## WRITTEN REQUEST
Put the following lines into a JSON list of strings, one string per line and no blank lines. Start at the line that contains "Café till salu i Vansbro (89, 972)" and stop after the line that contains "Pizzeria till salu i Vansbro (96, 998)".

## EXERCISE INPUT
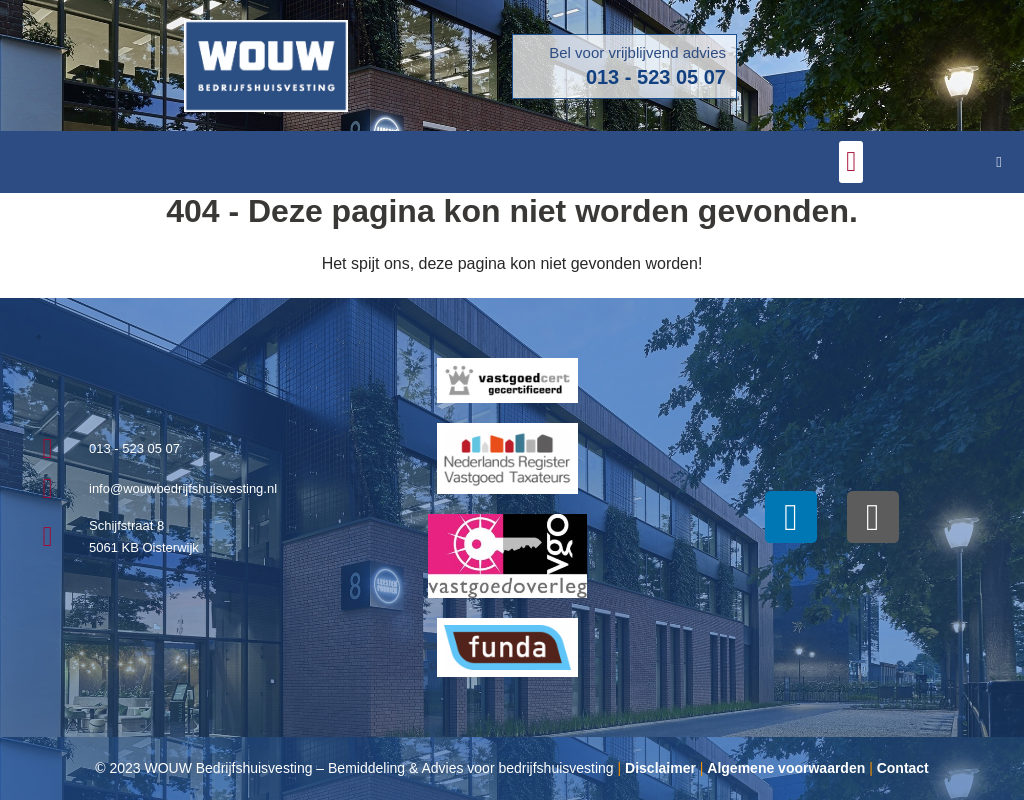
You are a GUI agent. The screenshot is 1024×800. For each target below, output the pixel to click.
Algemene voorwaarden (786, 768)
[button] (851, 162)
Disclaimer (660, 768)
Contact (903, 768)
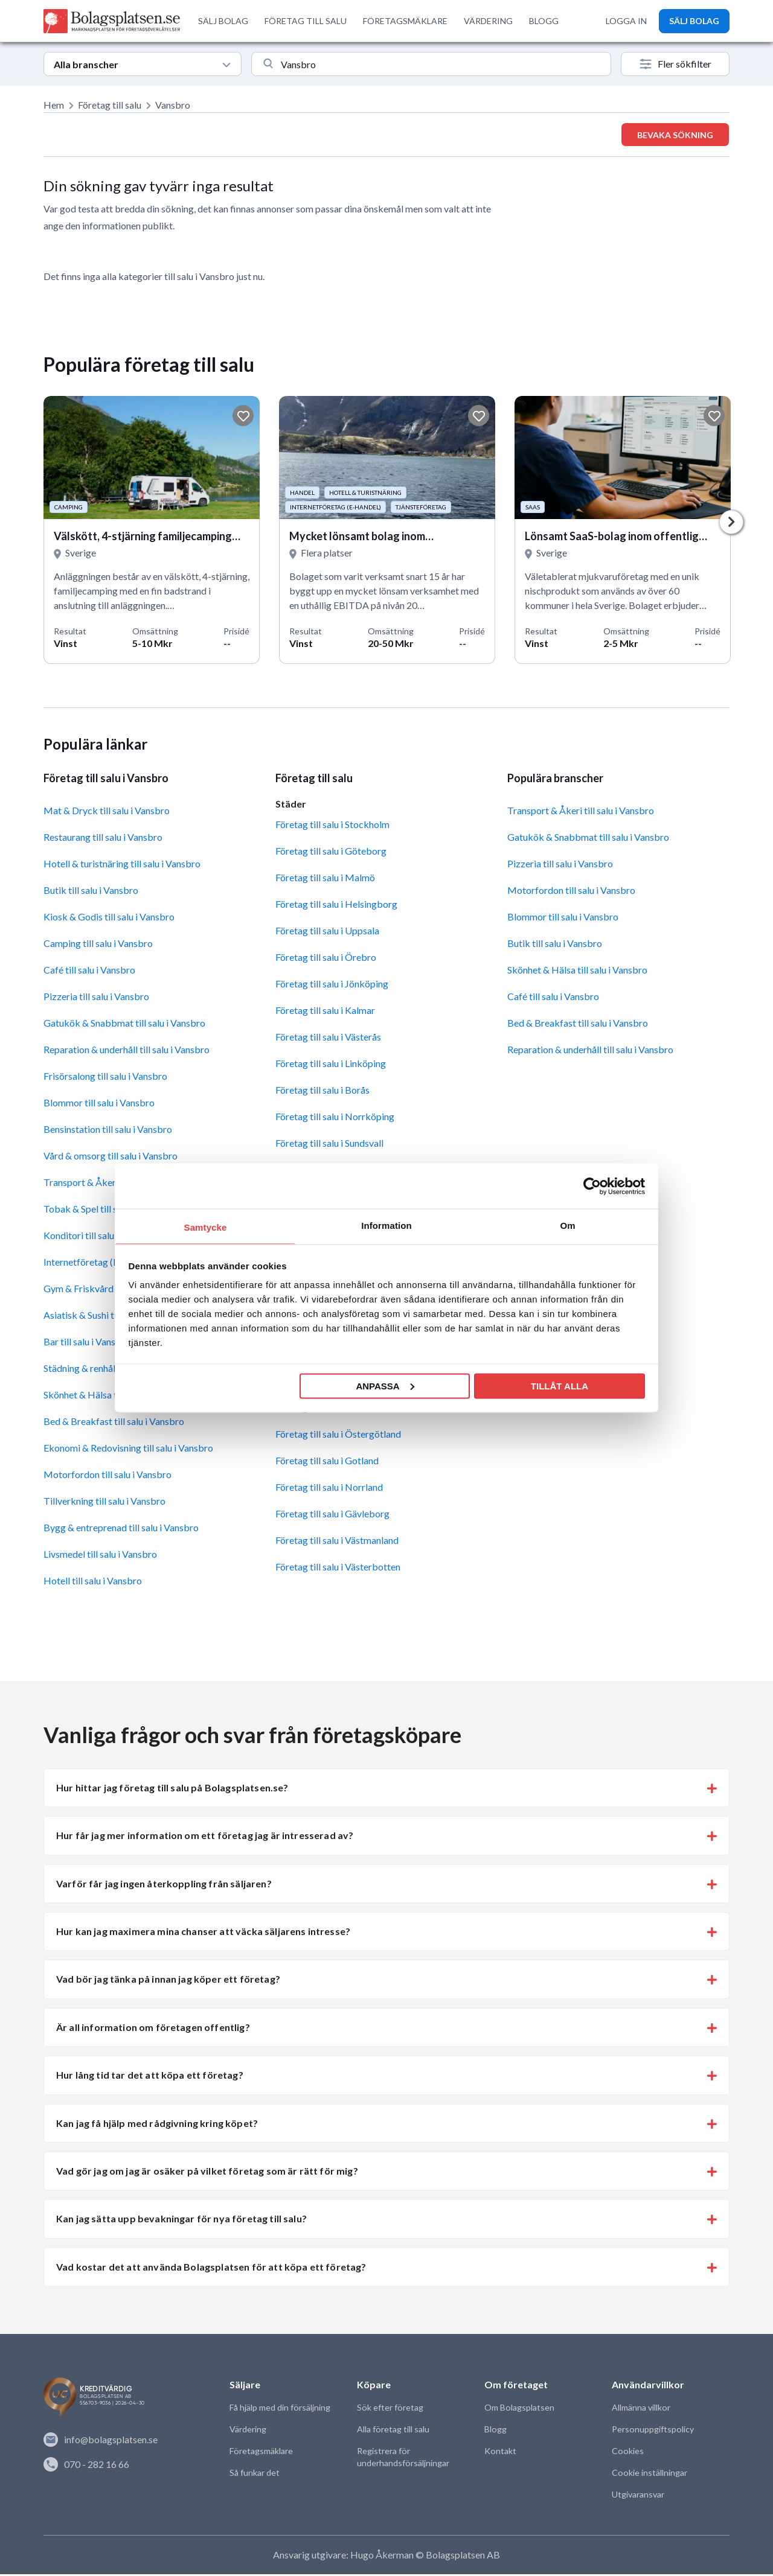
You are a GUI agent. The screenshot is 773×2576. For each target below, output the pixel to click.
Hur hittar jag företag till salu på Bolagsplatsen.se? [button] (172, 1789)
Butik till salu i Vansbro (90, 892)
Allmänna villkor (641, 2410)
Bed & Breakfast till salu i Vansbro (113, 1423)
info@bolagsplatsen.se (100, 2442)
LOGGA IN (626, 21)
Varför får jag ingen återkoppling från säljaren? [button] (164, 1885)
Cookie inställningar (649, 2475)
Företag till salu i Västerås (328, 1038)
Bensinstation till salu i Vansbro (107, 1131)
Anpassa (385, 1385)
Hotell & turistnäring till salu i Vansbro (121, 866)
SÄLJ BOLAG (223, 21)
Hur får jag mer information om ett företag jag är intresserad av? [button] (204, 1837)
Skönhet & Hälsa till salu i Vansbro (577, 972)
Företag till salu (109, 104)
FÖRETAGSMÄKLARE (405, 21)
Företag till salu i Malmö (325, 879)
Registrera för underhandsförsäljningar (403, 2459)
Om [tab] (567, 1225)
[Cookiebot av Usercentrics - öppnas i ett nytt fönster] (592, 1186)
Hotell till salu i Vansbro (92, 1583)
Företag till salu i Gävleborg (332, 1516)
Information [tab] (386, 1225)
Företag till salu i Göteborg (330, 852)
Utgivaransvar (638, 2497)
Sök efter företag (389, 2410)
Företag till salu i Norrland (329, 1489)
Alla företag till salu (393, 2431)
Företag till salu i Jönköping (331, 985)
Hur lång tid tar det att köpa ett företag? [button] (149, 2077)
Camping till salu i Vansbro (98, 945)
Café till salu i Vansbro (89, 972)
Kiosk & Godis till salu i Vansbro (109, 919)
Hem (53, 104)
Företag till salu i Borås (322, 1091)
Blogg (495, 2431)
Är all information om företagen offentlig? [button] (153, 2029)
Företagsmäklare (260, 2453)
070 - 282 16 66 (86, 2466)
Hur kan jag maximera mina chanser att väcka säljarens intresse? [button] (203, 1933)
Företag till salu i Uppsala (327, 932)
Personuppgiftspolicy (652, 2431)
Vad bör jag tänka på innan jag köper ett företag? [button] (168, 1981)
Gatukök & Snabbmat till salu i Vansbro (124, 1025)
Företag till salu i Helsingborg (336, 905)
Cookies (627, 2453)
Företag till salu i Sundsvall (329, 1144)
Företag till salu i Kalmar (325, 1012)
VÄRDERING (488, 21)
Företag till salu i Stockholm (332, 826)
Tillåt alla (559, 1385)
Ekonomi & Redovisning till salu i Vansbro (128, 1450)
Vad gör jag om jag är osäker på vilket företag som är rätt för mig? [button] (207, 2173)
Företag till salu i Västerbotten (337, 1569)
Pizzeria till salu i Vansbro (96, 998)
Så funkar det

---

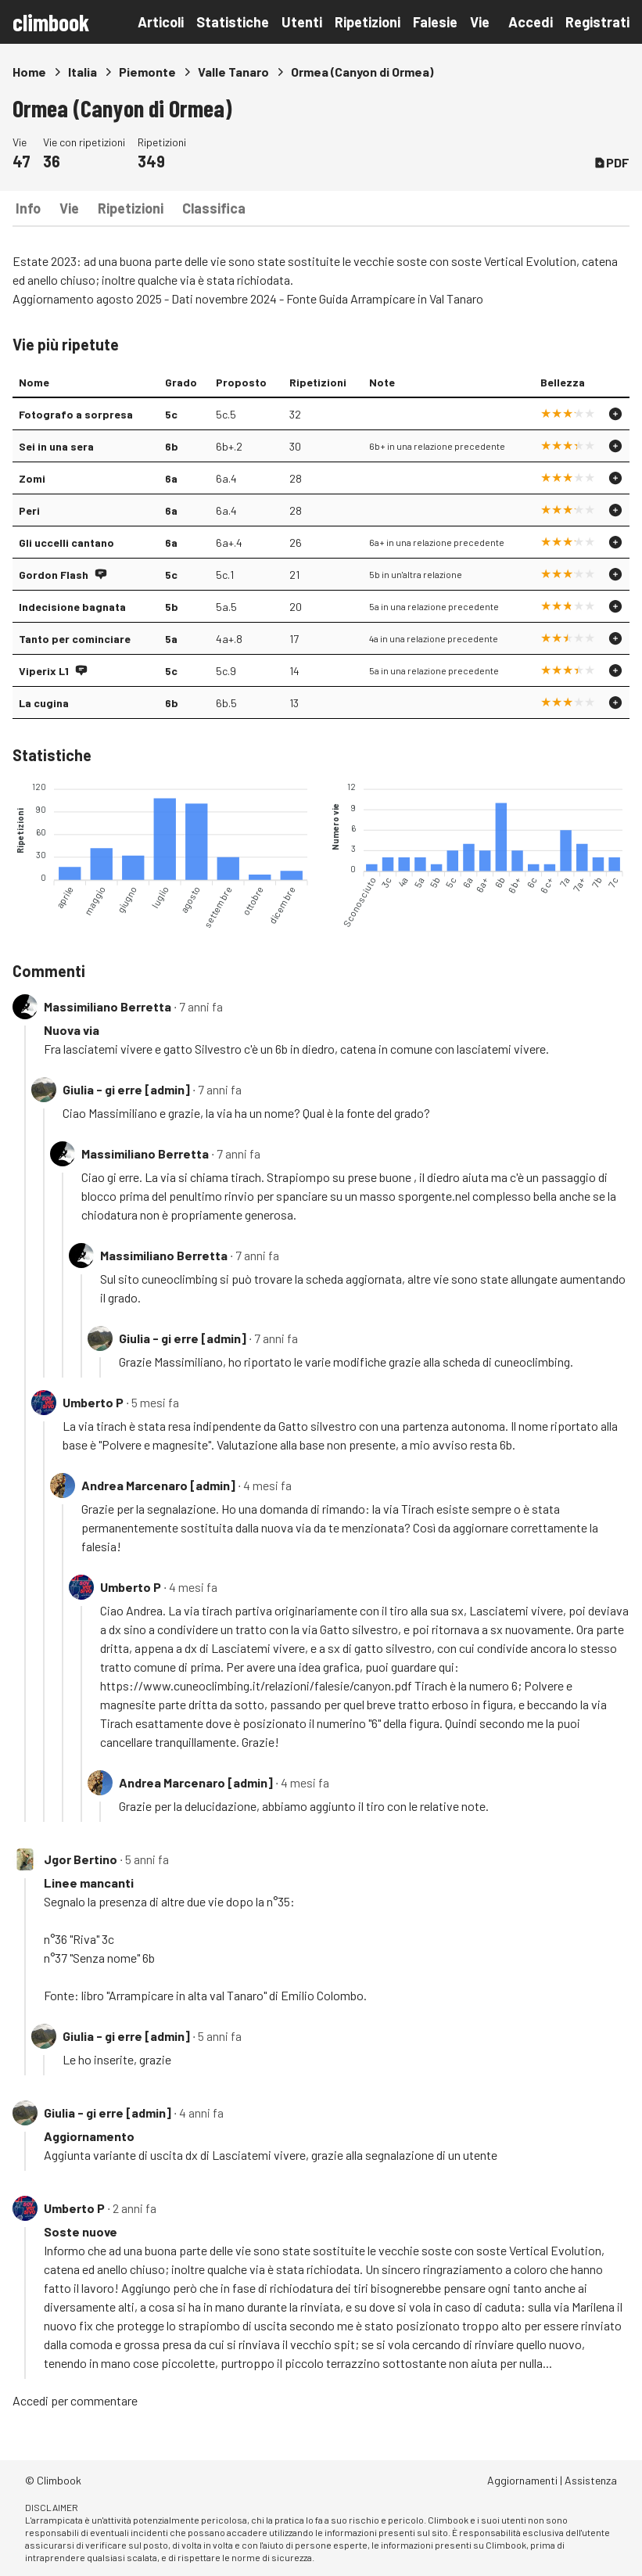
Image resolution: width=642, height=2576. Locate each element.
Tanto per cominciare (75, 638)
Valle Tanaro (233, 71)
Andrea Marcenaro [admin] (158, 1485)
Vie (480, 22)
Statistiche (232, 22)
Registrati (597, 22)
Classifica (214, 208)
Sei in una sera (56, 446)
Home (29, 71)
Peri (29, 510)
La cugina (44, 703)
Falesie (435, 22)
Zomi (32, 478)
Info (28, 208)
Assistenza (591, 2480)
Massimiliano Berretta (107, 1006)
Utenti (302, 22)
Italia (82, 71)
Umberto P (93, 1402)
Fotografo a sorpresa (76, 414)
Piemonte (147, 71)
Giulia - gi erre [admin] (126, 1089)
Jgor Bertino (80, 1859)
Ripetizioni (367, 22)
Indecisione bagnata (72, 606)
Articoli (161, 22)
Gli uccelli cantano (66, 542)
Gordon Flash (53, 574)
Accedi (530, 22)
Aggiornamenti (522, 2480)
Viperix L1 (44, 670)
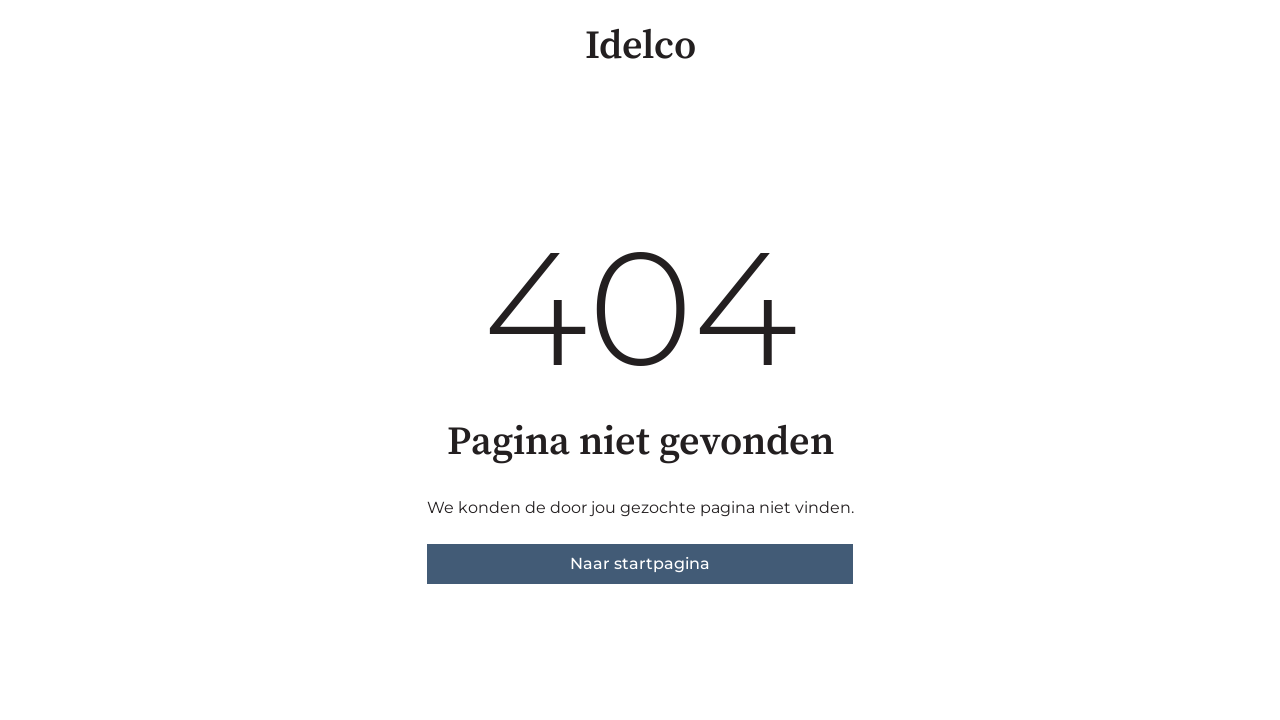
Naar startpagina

## ANSWER TO THIS EXERCISE
[
  "Café till salu i Vansbro (89, 972)",
  "Kiosk & Godis till salu i Vansbro (109, 919)",
  "Hem (53, 104)",
  "Företag till salu i Borås (322, 1091)",
  "Blogg (495, 2431)",
  "Är all information om företagen offentlig? [button] (153, 2029)",
  "Företagsmäklare (260, 2453)",
  "070 - 282 16 66 (86, 2466)",
  "Hur kan jag maximera mina chanser att väcka säljarens intresse? [button] (203, 1933)",
  "Företag till salu i Uppsala (327, 932)",
  "Personuppgiftspolicy (652, 2431)",
  "Vad bör jag tänka på innan jag köper ett företag? [button] (168, 1981)",
  "Gatukök & Snabbmat till salu i Vansbro (124, 1025)",
  "Företag till salu i Helsingborg (336, 905)",
  "Cookies (627, 2453)",
  "Företag till salu i Sundsvall (329, 1144)",
  "Företag till salu i Kalmar (325, 1012)",
  "VÄRDERING (488, 21)",
  "Företag till salu i Stockholm (332, 826)",
  "Tillåt alla (559, 1385)",
  "Ekonomi & Redovisning till salu i Vansbro (128, 1450)",
  "Vad gör jag om jag är osäker på vilket företag som är rätt för mig? [button] (207, 2173)",
  "Företag till salu i Västerbotten (337, 1569)",
  "Pizzeria till salu i Vansbro (96, 998)"
]